Worst of all, having done all of that -- not for weeks or months following the 9/11 attacks, but for years, still -- we've collectively decided, without much turmoil or debate, that it should all be forgiven, that none of it should be punished or even investigated, that it's best just to keep these crimes concealed and, when accidentally disclosed, to immunize the criminals. And all of that is being done right out in the open, so that our formal human rights reports are self-evident, almost laughable, farces, and even countries like Zimbabwe, when their governments want to engage in tyrannical acts, can and do rationally point to the U.S. as the leading example which they're following.

Whether this country or that one is "worse" than the U.S. in these areas is irrelevant to the point (though, on that topic, one might compare Diehl's complaints about Russia's interference in oil disputes to the Bush administration's "War on Terror" conduct). Regardless of who is "worse," it is truly baffling that our political establishment still thinks it can anoint itself arbiters on the rule of law and human rights.

How can a member of an Editorial Page which has endorsed some of the most grotesque abuses and violations of law within their own country -- and which continues to believe that those responsible should be protected and immunized -- possibly continue to parade around as some sort of crusaders for those principles when it comes to others? Who is the target audience that they think they are successfully fooling with that charade?

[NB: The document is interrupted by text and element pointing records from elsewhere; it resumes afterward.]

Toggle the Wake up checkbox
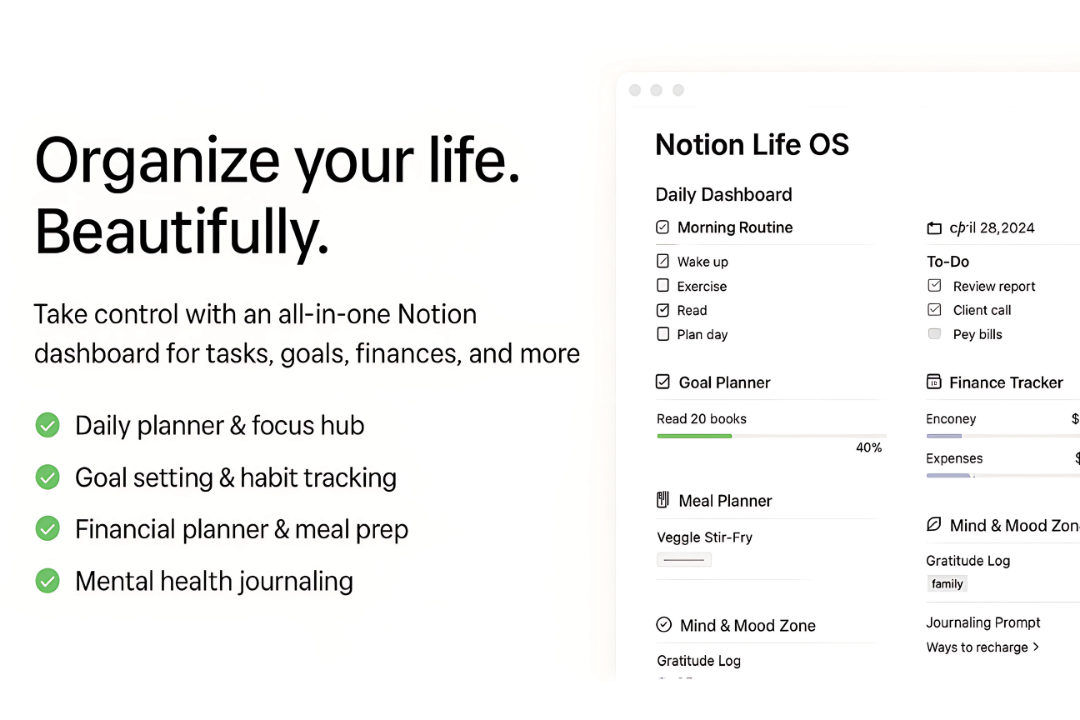Viewport: 1080px width, 720px height. pos(663,261)
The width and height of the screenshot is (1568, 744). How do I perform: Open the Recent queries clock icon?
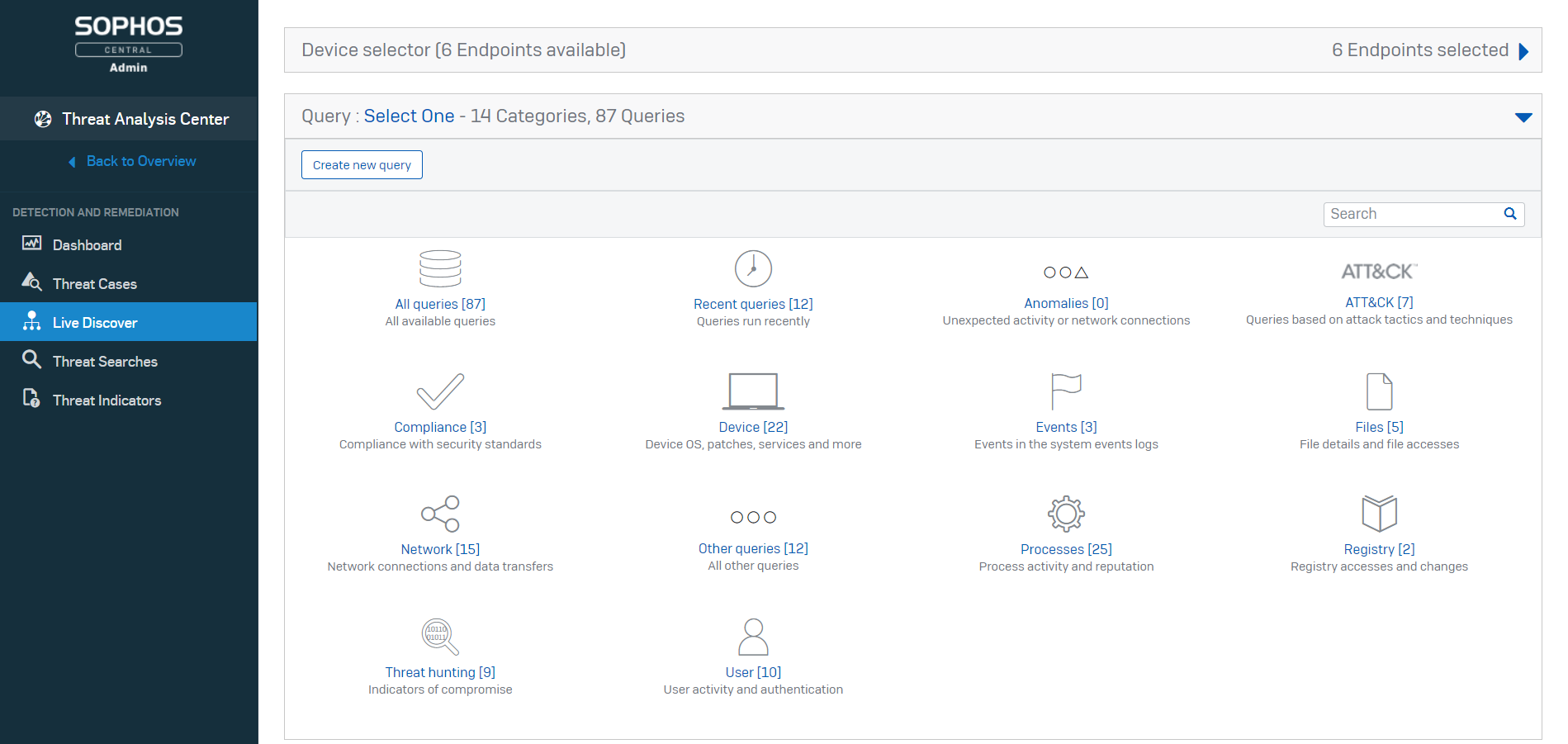pyautogui.click(x=753, y=268)
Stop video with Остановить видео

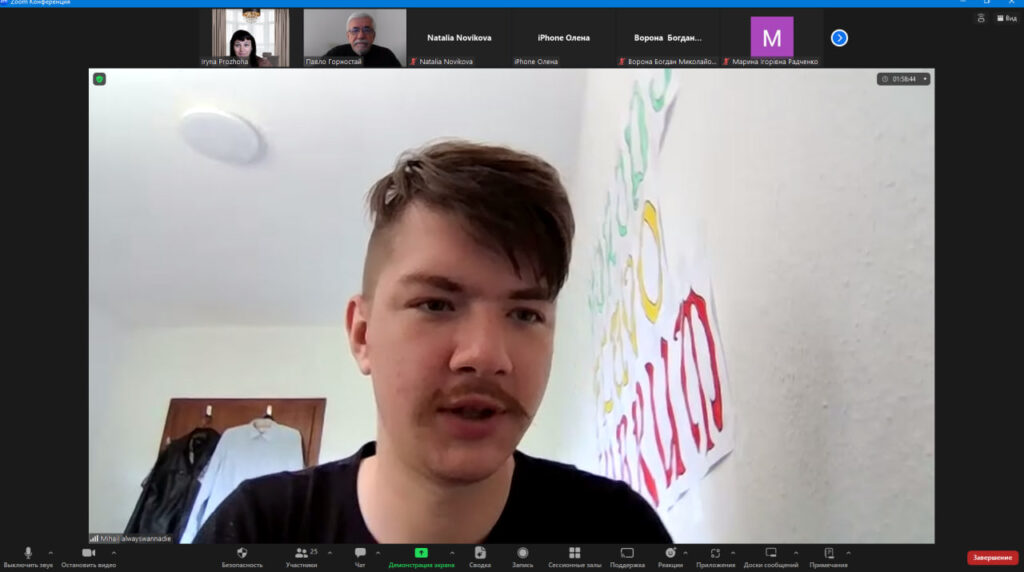(x=88, y=554)
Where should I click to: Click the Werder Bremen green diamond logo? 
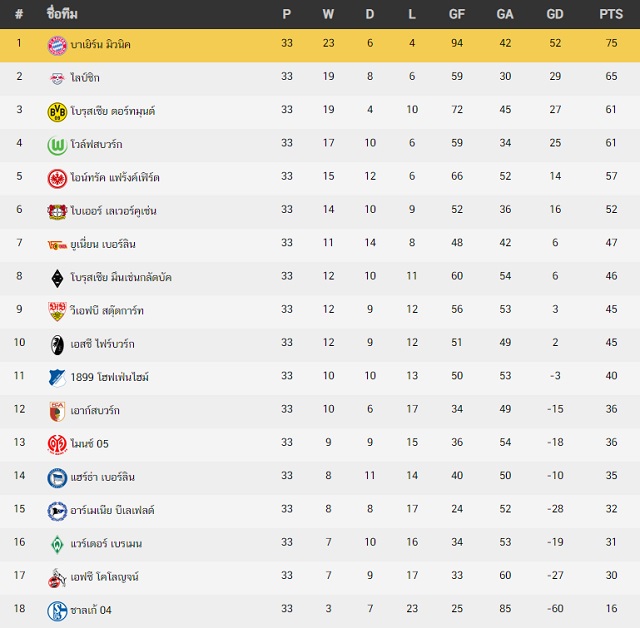click(x=57, y=544)
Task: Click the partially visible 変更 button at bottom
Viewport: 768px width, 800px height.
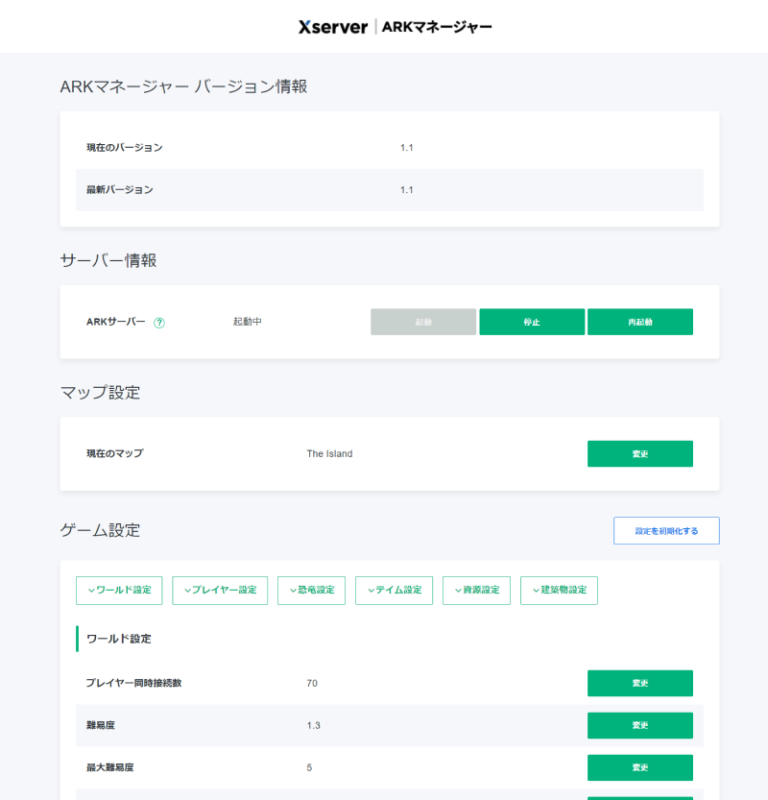Action: [x=640, y=797]
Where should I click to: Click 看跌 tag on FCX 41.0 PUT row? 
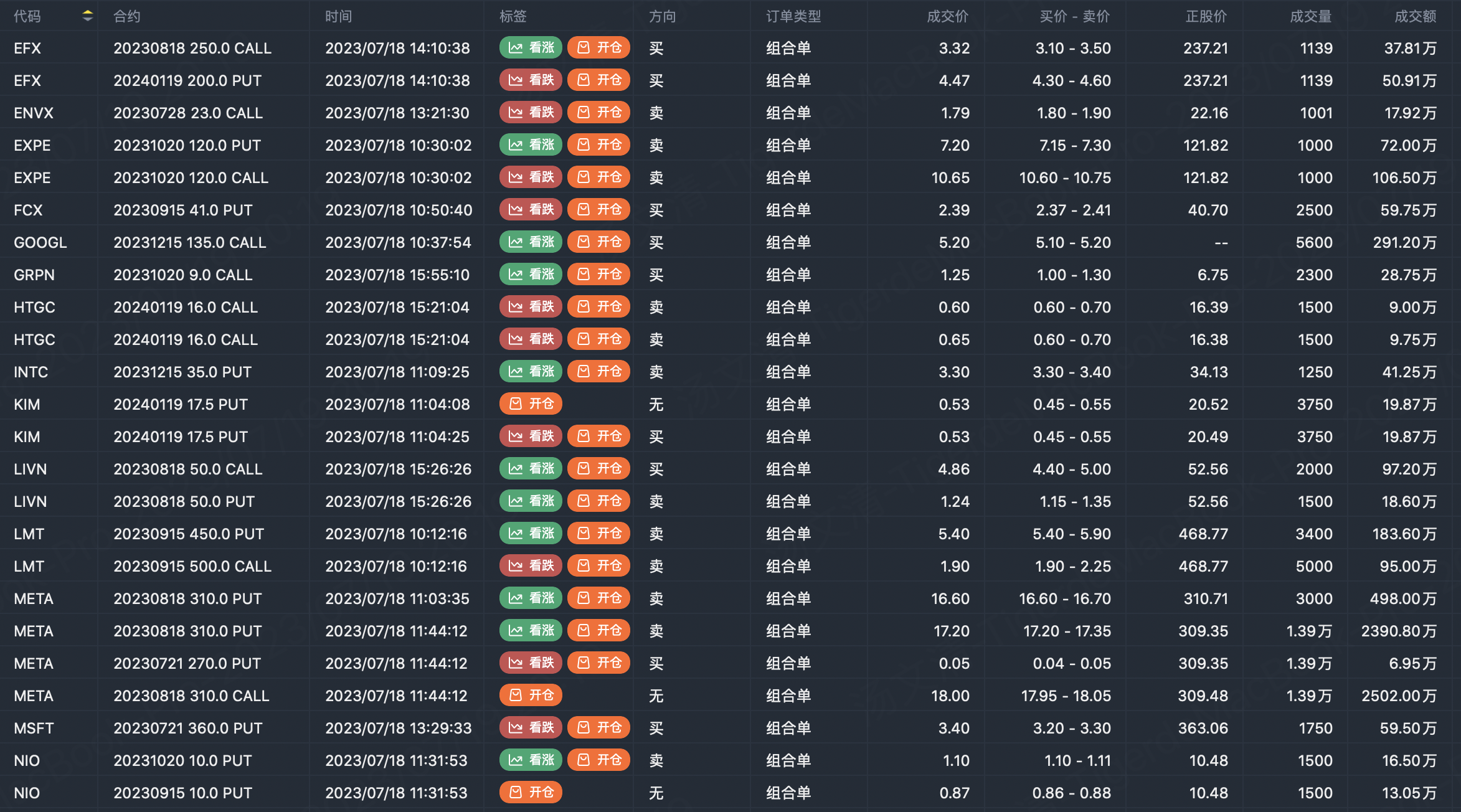tap(531, 210)
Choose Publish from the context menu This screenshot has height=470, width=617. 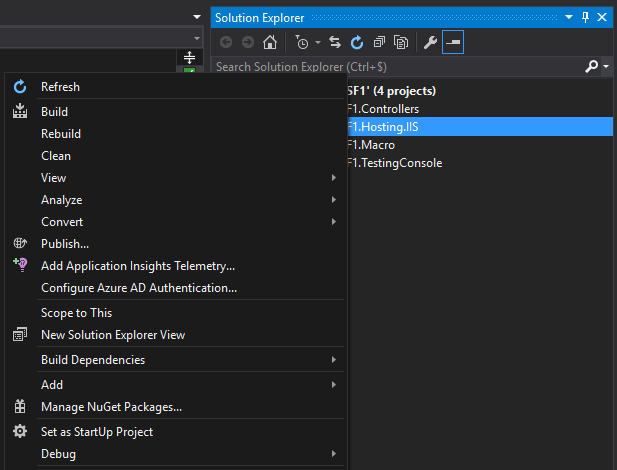(65, 244)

What mental process allows a person like Jackson Diehl or Fred Hiatt to declare that their own Government is exempt from the rule of law and the most basic international norms yet still believe they are in a position to condemn other governments for insufficient regard for the rule of law and human rights?

UPDATE: In comments, El Cid provides one of the best definitions of what makes one a "Leftist" when it comes to our foreign policy debates:

One of the things which apparently marks you as part of the whacked out fringe crazy extreme left in this country is that you seem to think there might ought be consistency between (a) what the U.S. foreign policy establishment demands of other, typically weaker nations; (b) what the U.S. foreign policy establishment feels free to do with regard to and even in those other nations; and (c) what the U.S. does at home.

That really is the hallmark of what the political establishment dismisses and derides as "leftism."

On a different though related note, this is what Verizon did today:

Now that Congress has given immunity to telecommunications companies that helped the government spy on Americans in suspected terrorism cases, a Maine legislator is asking Verizon anew if it turned over any customer records to the federal government.

As it has in the past when faced with such queries, Verizon Communications Inc. says it is not commenting on matters involving national security. . . .

The law in effect nullified a lawsuit by Maine which sought to know what kind of phone customer information was turned over to the National Security Agency as part of its anti-terror efforts. That and several other similar cases brought by consumers, privacy advocates and others had been consolidated before Congress granted immunity. . . .

"Possibly tens of thousands of Mainers have had their private phone records leaked to the federal government without their knowledge or say-so, and now none of them may ever know," he said.

Telecoms have done the same to the U.S. Congress as well, by outright refusing to respond to inquiries from Congressional committees concerning their conduct in enabling spying on their customers. It isn't only the President who shields himself from accountability and the rule of law with heavy-handed invocations of "National Security." In the U.S., private corporations now do the same (though the distinction between the telecom industry and the Executive branch increasingly exists only in theory). These corporations now brazenly cite National Security concerns as a ground for telling legislative bodies that they can't be investigated. They know infinitely more than even the Congress about what our Government is doing and are accountable to nobody even when they break the law. But what's happening to the rule of law in Russia is terribly upsetting.